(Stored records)
- - -

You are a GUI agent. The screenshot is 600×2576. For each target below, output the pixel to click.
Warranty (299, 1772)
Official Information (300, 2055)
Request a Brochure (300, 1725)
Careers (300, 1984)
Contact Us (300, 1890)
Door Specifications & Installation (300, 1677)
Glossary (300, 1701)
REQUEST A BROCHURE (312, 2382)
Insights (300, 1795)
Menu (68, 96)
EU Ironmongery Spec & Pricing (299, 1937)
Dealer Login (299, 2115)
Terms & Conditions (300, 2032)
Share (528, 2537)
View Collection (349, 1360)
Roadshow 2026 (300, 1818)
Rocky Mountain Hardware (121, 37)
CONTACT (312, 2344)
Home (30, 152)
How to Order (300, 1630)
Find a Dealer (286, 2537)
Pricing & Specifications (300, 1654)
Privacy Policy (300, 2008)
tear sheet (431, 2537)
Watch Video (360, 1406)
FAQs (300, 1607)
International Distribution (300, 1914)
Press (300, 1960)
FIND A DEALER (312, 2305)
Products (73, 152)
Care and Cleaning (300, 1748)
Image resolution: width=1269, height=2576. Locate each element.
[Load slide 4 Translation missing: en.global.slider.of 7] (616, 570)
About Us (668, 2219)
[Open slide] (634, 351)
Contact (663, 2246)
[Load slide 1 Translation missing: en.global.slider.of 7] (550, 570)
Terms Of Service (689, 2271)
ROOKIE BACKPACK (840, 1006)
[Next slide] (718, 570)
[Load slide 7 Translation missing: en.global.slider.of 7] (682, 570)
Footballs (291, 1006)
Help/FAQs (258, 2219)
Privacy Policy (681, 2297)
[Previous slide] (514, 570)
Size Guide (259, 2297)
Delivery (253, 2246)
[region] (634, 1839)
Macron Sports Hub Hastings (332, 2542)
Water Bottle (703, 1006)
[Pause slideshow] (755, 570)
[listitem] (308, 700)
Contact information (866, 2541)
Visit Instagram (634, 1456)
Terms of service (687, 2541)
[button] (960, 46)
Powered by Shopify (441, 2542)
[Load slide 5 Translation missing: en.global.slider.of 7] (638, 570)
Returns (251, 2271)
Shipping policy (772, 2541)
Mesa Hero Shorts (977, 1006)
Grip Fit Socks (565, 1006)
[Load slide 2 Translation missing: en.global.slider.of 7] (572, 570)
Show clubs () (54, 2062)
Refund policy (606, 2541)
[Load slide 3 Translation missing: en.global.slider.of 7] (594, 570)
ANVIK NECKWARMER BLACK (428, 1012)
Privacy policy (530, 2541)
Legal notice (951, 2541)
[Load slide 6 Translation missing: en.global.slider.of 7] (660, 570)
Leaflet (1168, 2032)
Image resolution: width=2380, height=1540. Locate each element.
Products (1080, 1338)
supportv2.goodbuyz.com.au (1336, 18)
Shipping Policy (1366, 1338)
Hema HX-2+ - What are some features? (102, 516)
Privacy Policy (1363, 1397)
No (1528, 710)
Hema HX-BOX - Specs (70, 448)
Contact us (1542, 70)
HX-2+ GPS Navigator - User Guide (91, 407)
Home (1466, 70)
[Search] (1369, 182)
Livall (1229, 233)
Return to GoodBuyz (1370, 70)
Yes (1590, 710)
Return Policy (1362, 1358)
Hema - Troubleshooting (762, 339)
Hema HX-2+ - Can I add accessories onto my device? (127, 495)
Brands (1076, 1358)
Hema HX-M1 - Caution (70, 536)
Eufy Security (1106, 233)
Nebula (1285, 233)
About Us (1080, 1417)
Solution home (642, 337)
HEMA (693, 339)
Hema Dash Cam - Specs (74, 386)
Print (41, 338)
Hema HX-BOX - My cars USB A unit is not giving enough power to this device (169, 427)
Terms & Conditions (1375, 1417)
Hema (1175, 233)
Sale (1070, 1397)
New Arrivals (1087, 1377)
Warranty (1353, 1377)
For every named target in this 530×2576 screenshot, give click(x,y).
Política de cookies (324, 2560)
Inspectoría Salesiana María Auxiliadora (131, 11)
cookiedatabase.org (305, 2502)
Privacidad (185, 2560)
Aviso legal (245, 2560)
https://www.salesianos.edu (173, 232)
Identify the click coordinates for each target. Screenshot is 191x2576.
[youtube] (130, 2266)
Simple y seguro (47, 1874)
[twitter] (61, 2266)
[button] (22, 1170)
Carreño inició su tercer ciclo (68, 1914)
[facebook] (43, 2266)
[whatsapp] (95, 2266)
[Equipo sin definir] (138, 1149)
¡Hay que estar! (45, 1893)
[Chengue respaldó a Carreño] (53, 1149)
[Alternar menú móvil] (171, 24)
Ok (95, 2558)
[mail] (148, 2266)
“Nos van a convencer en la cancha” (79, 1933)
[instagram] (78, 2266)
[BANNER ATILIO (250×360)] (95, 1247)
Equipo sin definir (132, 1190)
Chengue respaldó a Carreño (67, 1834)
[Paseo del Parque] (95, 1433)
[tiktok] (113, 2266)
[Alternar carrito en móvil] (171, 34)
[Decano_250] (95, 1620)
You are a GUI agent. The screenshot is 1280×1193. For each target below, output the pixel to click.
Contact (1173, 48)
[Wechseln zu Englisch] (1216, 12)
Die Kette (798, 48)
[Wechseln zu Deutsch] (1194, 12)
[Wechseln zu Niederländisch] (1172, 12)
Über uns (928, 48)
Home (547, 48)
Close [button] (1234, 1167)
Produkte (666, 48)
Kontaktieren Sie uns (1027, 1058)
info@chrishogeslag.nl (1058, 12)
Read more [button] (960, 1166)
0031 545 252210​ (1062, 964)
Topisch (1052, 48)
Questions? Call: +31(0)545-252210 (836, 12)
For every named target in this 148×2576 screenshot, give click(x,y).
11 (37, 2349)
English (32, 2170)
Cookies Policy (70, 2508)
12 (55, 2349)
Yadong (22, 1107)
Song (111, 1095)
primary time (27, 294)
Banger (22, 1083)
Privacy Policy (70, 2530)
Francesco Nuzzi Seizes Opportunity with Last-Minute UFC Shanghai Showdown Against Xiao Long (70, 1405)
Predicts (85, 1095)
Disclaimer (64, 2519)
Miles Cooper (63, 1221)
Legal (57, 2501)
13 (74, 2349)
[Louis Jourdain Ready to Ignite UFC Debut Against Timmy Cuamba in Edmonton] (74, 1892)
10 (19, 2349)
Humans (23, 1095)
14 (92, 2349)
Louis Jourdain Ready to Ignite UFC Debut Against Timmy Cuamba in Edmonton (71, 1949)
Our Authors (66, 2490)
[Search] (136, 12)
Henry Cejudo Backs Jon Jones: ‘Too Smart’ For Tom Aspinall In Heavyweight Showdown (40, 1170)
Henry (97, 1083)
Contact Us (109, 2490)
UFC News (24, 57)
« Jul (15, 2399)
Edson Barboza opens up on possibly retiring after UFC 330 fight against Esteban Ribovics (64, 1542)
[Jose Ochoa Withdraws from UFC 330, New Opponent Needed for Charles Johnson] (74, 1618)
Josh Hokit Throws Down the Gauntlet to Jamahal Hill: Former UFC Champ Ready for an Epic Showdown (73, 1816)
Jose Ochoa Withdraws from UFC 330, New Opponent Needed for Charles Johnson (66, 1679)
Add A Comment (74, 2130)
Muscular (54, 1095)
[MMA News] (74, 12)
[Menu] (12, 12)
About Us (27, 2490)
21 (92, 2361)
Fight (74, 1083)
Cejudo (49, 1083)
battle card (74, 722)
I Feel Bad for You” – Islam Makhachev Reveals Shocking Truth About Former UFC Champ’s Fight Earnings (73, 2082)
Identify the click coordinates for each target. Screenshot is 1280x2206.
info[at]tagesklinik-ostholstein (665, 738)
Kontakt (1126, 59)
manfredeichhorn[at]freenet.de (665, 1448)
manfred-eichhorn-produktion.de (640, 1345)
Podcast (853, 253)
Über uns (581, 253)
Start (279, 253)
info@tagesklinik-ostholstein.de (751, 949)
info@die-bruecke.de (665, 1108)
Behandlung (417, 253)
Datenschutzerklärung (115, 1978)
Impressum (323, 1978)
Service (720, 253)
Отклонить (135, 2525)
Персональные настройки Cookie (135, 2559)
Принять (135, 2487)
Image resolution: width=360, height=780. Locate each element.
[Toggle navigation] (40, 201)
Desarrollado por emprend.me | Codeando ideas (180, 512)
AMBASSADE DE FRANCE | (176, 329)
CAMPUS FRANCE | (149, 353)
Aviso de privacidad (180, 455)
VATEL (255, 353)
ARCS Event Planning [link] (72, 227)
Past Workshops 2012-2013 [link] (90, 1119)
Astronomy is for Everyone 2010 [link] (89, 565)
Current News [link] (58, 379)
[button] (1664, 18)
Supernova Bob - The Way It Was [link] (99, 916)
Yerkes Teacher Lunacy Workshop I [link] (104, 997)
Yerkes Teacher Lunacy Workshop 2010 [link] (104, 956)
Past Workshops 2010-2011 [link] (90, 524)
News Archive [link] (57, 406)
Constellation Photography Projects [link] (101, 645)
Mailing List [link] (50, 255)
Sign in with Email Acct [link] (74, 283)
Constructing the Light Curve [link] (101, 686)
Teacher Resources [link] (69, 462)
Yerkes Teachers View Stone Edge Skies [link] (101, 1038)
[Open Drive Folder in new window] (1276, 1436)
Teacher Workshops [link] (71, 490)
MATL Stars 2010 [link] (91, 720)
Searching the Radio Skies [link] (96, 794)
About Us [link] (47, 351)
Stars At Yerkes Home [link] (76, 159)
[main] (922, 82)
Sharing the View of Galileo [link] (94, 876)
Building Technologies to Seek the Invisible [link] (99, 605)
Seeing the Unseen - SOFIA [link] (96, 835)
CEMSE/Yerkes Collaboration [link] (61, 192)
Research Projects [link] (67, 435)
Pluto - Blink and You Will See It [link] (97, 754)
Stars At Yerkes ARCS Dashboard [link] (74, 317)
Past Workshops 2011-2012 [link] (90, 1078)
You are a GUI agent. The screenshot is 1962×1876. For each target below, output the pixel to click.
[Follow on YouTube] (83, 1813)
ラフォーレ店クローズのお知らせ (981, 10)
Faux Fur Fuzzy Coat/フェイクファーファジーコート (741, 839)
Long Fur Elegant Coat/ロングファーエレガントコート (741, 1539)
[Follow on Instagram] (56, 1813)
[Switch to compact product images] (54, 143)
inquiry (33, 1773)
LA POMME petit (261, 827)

- - -

[Work request] Using the data above, return every line that contains the string "Past".

[Response for this exercise]
Past Workshops 2012-2013 [link] (90, 1119)
Past Workshops 2010-2011 [link] (90, 524)
Past Workshops 2011-2012 [link] (90, 1078)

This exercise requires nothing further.